What to produce:
Every entry below is to be copied exactly as written.

Provided data:

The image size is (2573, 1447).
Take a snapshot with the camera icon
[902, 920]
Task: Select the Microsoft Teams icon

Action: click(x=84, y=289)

Result of the exercise:
The image size is (2573, 1447).
Take a snapshot with the camera icon
[902, 920]
Task: Select the Microsoft Teams icon

Action: click(x=84, y=289)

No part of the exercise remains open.